Yesterday I had an early appointment at the sleep doctor and Mr. Shoe was home. I’m just feeding the dogs and there’s this series of booms. Well, two booms. Okay, our neighbors at the corner have a dump truck/hauling business, we have other neighbors with the world’s loudest landscapers, and another neighbor is cleaning out and renovating two of his properties and has a couple of dumpsters. When Mr. Shoe said, “What was that?” I said, “Probably some one is dropping off a dumpster.”

Mr. Shoe didn’t believe me (which was good, I guess) and looks out the window and said, “Um, no. Car crash. Bad.”

Fortunately, while it was a massively dramatic looking crash, no one seemed seriously hurt (we’re still trying to figure out… I mean, I have never seen an SUV sitting there turned on its back like a big metal turtle, exhaust still coming out of the tailpipe, and all airbags deployed… and look so damn intact. And it’s hard to believe a mid sized four door sedan could come out of a scrape like that still looking like a car.) Best we can figure is that one or both cars were going fast, and maybe someone didn’t signal a turn or maybe someone had a lapse of concentration (there were kids in the SUV, again, all fine… let’s hear it all round for seat belts and properly sized and installed booster seats, folks!) and there was damn near head on collision.
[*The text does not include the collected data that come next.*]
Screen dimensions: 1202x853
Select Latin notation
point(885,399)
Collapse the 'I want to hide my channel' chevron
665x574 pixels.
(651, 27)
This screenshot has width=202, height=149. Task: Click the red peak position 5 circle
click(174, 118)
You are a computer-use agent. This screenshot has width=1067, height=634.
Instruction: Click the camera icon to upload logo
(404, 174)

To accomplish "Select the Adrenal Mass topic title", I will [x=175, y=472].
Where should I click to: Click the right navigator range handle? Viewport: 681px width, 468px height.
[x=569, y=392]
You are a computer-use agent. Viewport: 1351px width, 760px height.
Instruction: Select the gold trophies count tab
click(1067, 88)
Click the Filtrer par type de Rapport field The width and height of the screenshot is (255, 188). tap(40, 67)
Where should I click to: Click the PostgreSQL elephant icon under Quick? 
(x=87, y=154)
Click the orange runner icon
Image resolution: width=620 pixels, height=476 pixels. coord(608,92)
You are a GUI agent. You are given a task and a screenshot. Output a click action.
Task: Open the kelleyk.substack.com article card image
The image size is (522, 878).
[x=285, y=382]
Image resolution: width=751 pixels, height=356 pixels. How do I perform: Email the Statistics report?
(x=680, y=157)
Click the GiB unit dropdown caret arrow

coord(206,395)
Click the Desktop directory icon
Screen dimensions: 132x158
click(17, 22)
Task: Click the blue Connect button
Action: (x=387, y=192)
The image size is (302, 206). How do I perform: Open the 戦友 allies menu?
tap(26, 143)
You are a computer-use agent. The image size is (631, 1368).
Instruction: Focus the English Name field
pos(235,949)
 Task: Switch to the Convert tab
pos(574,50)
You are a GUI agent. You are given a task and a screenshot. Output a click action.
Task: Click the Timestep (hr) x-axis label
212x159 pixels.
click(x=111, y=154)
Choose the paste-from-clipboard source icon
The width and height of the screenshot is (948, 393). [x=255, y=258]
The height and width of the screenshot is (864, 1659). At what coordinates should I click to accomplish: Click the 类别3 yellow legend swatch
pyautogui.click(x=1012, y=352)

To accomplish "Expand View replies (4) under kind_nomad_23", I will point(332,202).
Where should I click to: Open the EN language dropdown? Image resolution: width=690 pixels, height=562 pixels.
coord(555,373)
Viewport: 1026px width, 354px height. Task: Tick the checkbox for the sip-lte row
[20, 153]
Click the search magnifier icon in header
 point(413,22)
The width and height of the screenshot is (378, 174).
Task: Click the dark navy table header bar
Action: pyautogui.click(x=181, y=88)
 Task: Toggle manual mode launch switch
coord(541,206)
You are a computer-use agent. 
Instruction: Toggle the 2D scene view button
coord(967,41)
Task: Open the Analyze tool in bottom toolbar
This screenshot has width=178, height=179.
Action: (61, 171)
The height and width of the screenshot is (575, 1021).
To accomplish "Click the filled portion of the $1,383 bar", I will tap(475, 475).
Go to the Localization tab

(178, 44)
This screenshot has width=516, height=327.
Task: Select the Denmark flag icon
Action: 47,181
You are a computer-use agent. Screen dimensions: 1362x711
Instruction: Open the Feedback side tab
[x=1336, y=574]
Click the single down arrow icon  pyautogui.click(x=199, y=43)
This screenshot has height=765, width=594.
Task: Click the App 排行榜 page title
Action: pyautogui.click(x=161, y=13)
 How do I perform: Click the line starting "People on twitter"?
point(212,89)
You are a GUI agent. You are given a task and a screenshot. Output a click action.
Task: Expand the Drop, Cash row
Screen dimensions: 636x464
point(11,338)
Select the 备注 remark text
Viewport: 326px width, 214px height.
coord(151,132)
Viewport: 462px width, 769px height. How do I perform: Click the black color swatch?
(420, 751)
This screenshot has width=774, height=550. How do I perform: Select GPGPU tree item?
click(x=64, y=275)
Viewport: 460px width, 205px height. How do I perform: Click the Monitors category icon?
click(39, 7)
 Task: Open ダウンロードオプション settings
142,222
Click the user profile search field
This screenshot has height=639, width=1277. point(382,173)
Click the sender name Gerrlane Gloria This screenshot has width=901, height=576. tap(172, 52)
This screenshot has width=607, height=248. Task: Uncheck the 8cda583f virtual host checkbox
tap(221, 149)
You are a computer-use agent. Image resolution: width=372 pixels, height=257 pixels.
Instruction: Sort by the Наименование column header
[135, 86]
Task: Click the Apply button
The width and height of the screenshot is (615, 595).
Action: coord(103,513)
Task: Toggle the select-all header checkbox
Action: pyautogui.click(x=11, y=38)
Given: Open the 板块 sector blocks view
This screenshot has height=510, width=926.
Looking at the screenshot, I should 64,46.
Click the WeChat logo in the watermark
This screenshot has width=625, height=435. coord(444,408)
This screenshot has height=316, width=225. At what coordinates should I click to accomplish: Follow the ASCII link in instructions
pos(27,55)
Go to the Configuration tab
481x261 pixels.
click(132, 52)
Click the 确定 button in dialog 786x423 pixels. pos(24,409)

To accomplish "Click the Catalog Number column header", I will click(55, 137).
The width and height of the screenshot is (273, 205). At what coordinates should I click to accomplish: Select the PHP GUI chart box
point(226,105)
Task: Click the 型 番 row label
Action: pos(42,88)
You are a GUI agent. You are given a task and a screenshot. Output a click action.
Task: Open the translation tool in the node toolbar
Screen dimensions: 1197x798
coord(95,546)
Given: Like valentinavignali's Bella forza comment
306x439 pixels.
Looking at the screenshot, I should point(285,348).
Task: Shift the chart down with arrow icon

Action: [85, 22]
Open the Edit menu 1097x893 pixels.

No brakes were involved. There were no skid marks, nothing.

It seriously sounded like a dump truck, just a smaller whack (impact, I guess) and a louder one (which was probably the SUV landing on its roof). That being said, a dump truck is louder. I don’t know the make of either car involved, and they were both clearly totalled, but really, considering, they looked pretty damn good.

Seat belts saved several lives though, yesterday, that was pretty damn clear.

Yeah, and now the modified barium swallow. Yay! Cough. Ugh.

Neat test, just from the standpoint of I love the gadgetry involved. Look, there you are swallowing this horrible swill. But it was a weird test for me.

I’m going along, doing my thing, with the radiologist and speech pathologist looking on, and the radiologist says to the speech pathologist, “We need a barium swallow. A regular barium swallow.” And I’m thinking… Um. Okay. That isn’t supposed to happen, is it?

The speech pathologist gives me another cup of barium after I had some awesome pudding flecked with barium laced vanilla wafer (ugh) and is like, “CHUG! CHUG! CHUG!” No, but she did want me to sip pretty regular like.

Regular barium swallow necessity repeated by radiologist.

Okay, so now I’m asked to turn and sip some more barium. Down the hatch.

The speech pathologist asks the radiologist if continuing the test with a pill washed down with barium is even worth it. The radiologist says no.

So the test is ended prematurely. Sort of. Which isn’t good.

They pull the machine away and say, “Your swallowing looks fine, and that’s great.” And I’m like… Okay. What’s with Dr. Full Barium Swallow then?

Evidently my esophagus is slow to drain. Speech pathologist said she’s not an expert on esophagi (ha, I like the way it sounds. I know it’s not a word), but it looked like there was some muscle issues and some obstruction. It was hard to tell with the little bit of barium that was being used exactly what they were seeing, hence the initial request by the radiologist (who will write the report anyway) that a further study be done. She did say it was probably why water shoots out my nose and I feel like stuff is stuck in my throat though.

I don’t see the ENT again until April, but I see the nice folks at Dana Farber prior to this so I can see what they are going to want me to do before that point (maybe just see a gastroenterologist prior to more tests. I don’t know. I don’t want to see any more specialists unless it’s really clear they’re required). While it’s nice to know I’m not in immediate danger of choking to death, given the tendency for noduley and tumory things in that area and stuff I’m kinda less than thrilled about the whole prospect. Pffft.

In other news, though, my knees are finally being not so nasty at me… Definitely makes taking the girls out for their favorite pooping hobby a lot easier and a lot more pleasant.